I have some concurrent code which has an intermittent failure and I've reduced the problem down to two cases which seem identical, but where one fails and the other doesn't.
I've now spent way too much time trying to create a minimal, complete example that fails, but without success, so I'm just posting the lines that fail in case anyone can see an obvious problem.
Object lock = new Object();
struct MyValueType { readonly public int i1, i2; };
class Node { public MyValueType x; public int y; public Node z; };
volatile Node[] m_rg = new Node[300];
unsafe void Foo()
{
Node[] temp;
while (true)
{
temp = m_rg;
/* ... */
Monitor.Enter(lock);
if (temp == m_rg)
break;
Monitor.Exit(lock);
}
#if OK // this works:
Node cur = temp[33];
fixed (MyValueType* pe = &cur.x)
*(long*)pe = *(long*)&e;
#else // this reliably causes random corruption:
fixed (MyValueType* pe = &temp[33].x)
*(long*)pe = *(long*)&e;
#endif
Monitor.Exit(lock);
}
I have studied the IL code and it looks like what's happening is that the Node object at array position 33 is moving (in very rare cases) despite the fact that we are holding a pointer to a value type within it.
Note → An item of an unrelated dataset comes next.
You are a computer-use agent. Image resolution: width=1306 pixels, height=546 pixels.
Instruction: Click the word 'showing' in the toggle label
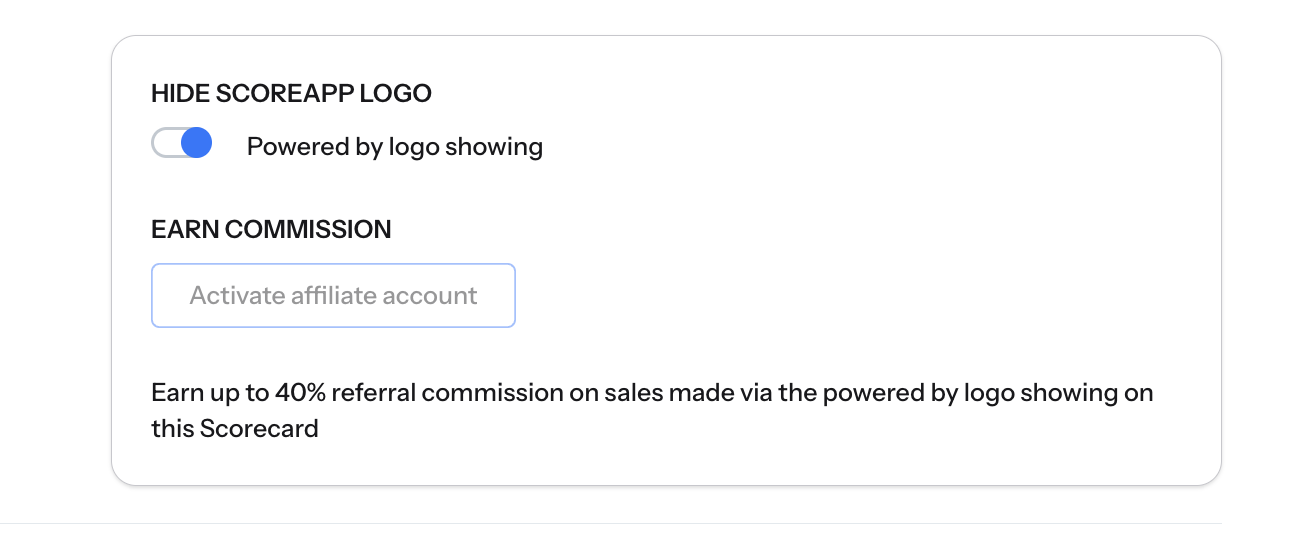click(x=494, y=147)
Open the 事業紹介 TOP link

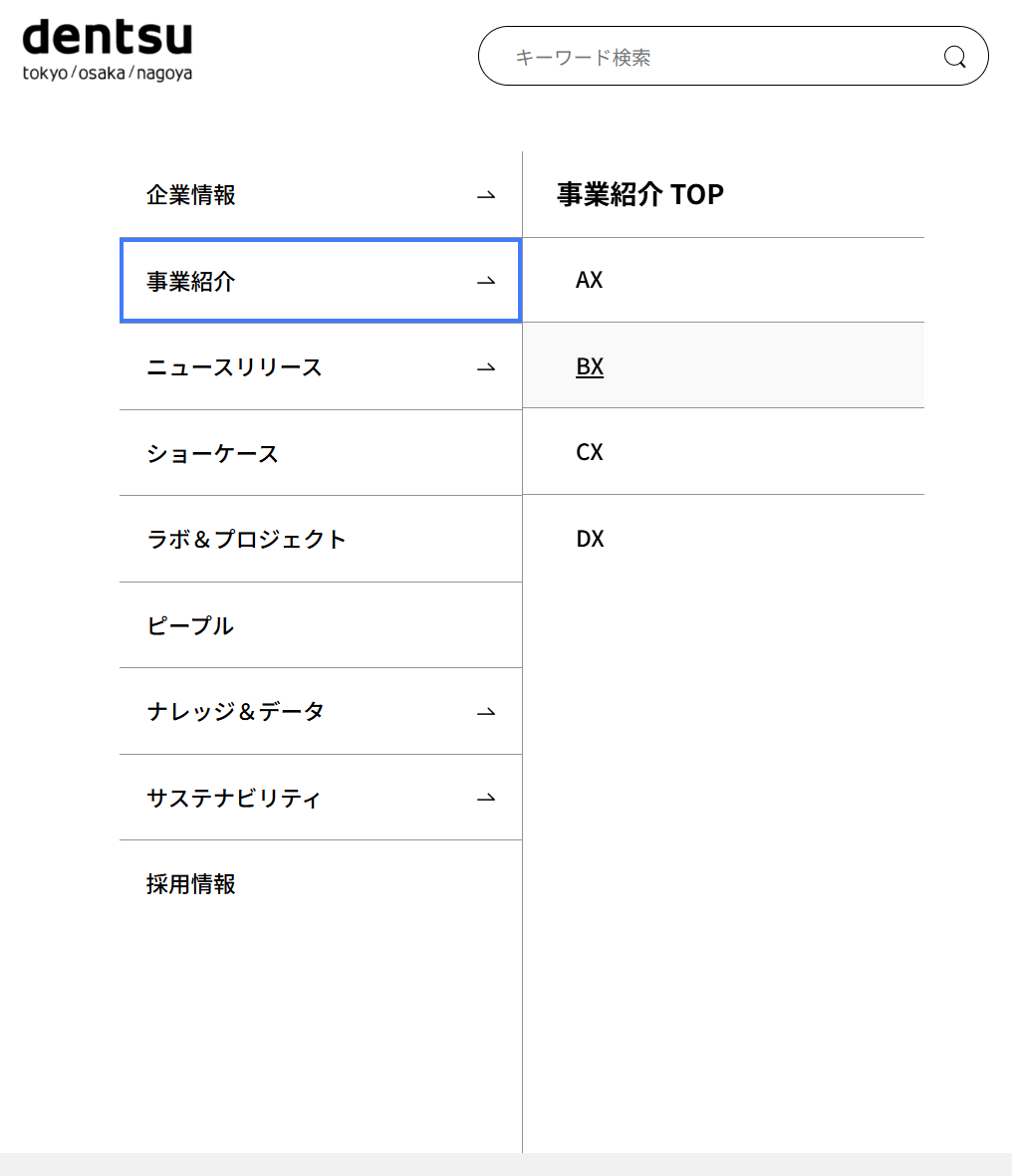(639, 194)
It's as if the CLR doesn't notice that we are passing through a heap (movable) object--the array element--in order to access the value type. The 'OK' version has never failed under extended testing on an 8-way machine, but the alternate path fails quickly every time.
- Is this never supposed to work, and 'OK' version is too streamlined to fail under stress?
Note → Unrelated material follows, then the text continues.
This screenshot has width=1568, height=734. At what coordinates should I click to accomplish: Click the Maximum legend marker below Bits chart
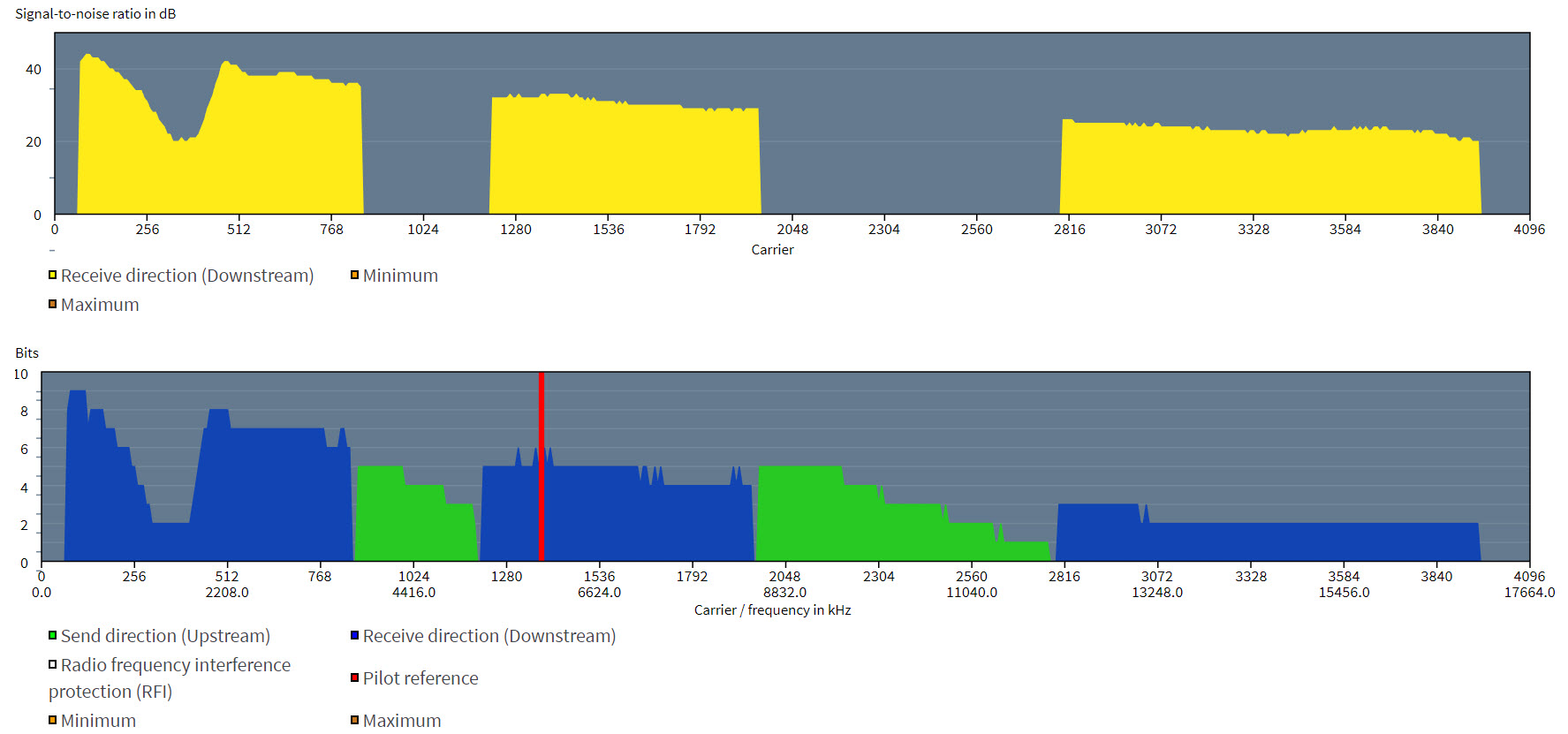click(x=354, y=721)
- Do I need to pin the object myself using GCHandle (I notice in the IL that the fixed statement alone is not doing so)?
- If manual pinning is required here, why is the compiler allowing access through a heap object (without pinning) in this way?
note: This question is not discussing the elegance of reinterpreting the blittable value type in a nasty way, so please, no criticism of this aspect of the code unless it is directly relevant to the problem at hand.. thanks
[edit: jitted asm] Thanks to Hans' reply, I understand better why the jitter is placing things on the stack in what otherwise seem like vacuous asm operations. See [rsp + 50h] for example, and how it gets nulled out after the 'fixed' region. The remaining unresolved question is whether [cur+18h] (lines 207-20C) on the stack is somehow sufficient to protect the access to the value type in a way that is not adequate for [temp+33*IntPtr.Size+18h] (line 24A).
[edit]
summary of conclusions, minimal example
Comparing the two code fragments below, I now believe that #1 is not ok, whereas #2 is acceptable.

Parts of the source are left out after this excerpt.